*** INPUT FOR THIS TASK ***
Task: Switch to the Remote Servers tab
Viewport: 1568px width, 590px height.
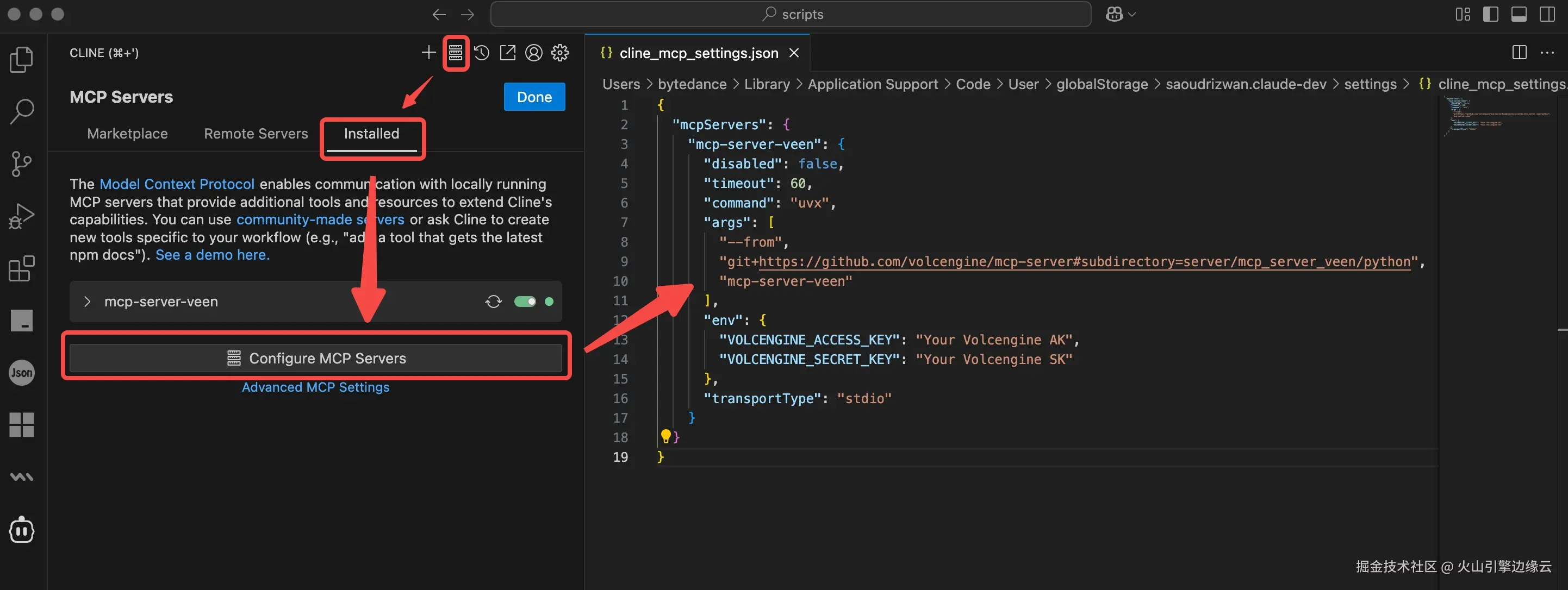Action: pyautogui.click(x=256, y=134)
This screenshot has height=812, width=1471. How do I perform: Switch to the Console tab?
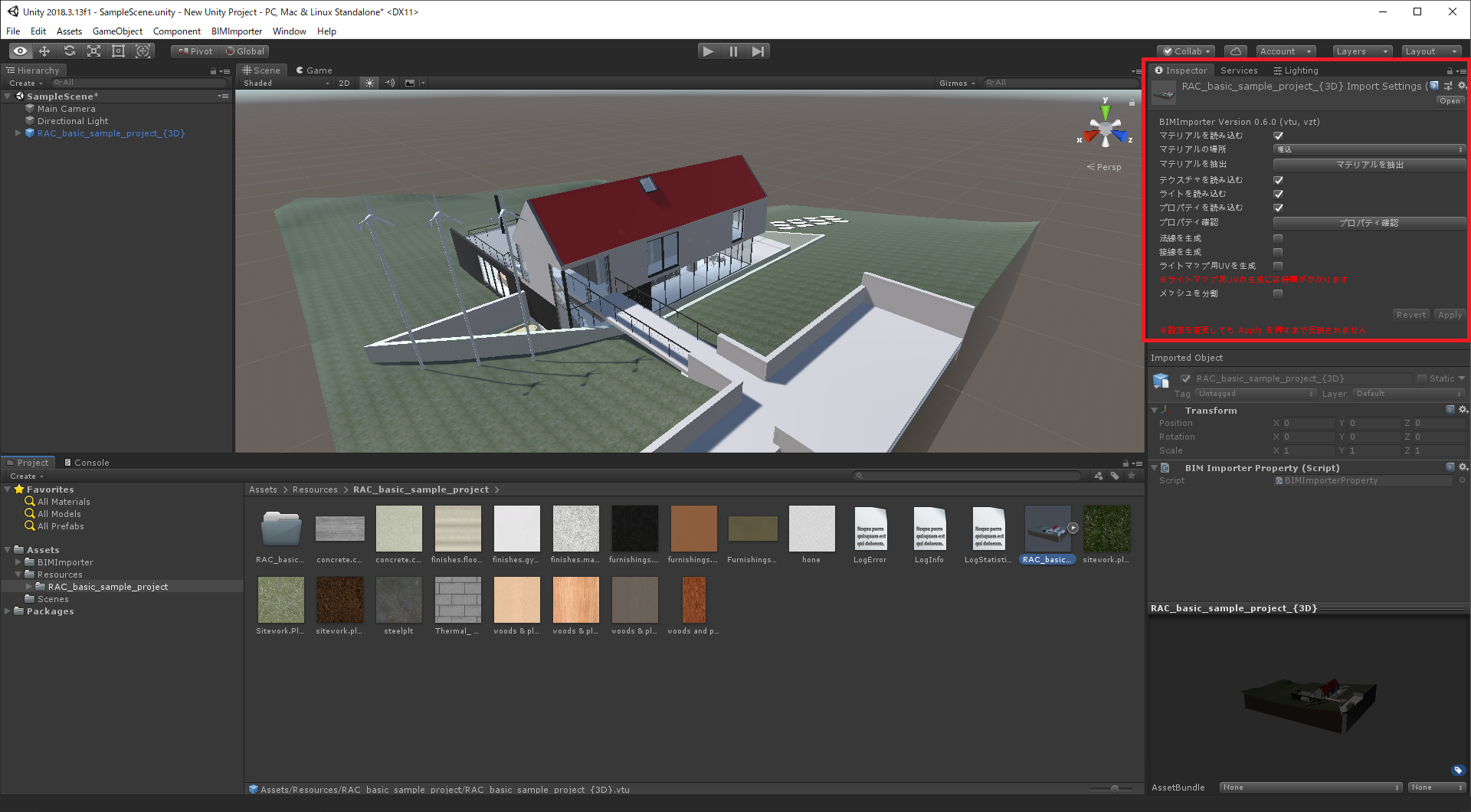click(x=87, y=462)
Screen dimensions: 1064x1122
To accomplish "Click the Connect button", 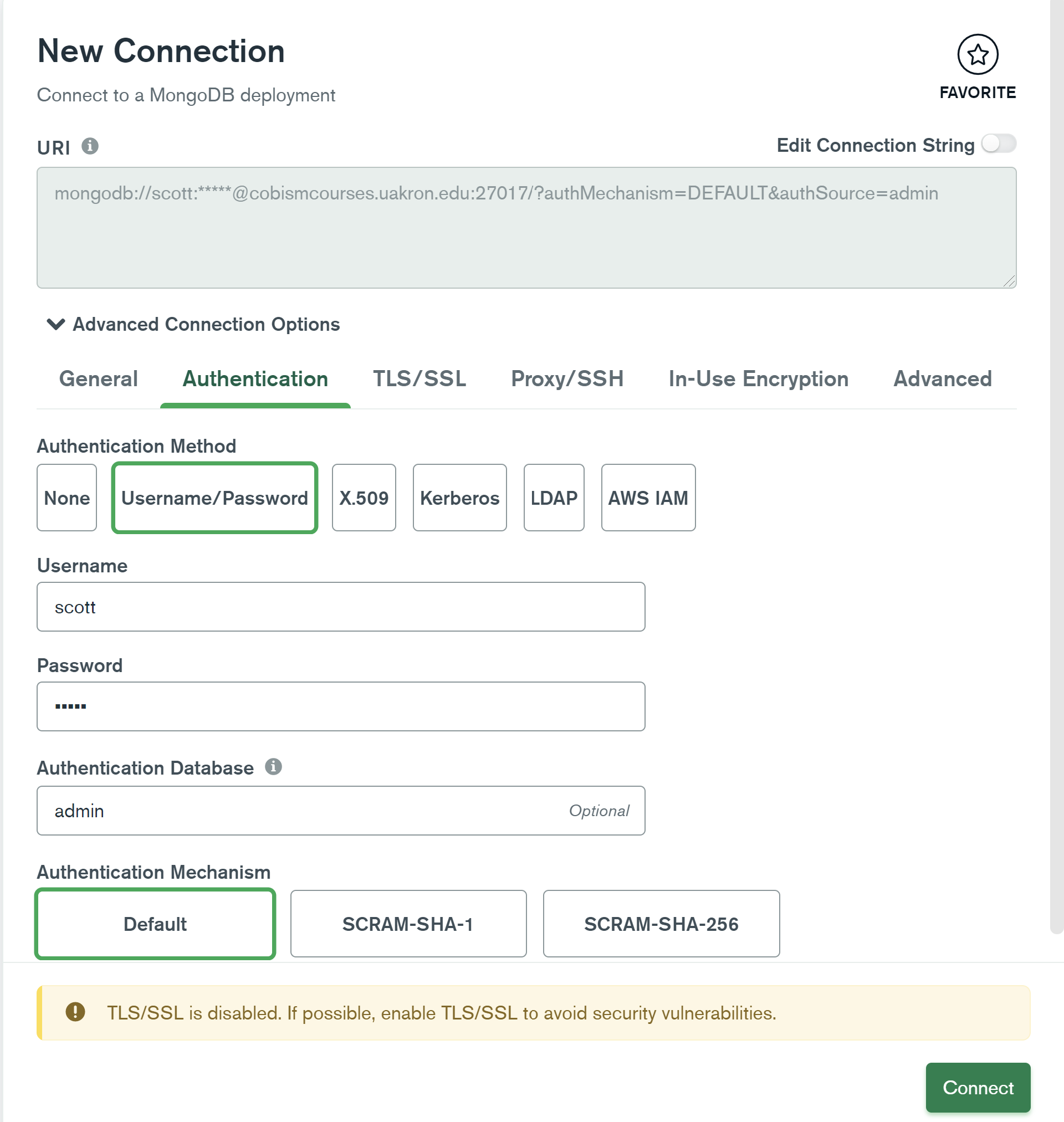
*** End of INPUT FOR THIS TASK ***
What is needed is every record above, returned exactly, with the pictures omitted.

RESPONSE BOX =>
Task: Switch to the Remote Servers tab
Viewport: 1568px width, 590px height.
Action: pyautogui.click(x=256, y=134)
This screenshot has height=812, width=1471. How do I perform: Switch to the Console tab?
click(x=87, y=462)
Screen dimensions: 1064x1122
To accomplish "Click the Connect button", 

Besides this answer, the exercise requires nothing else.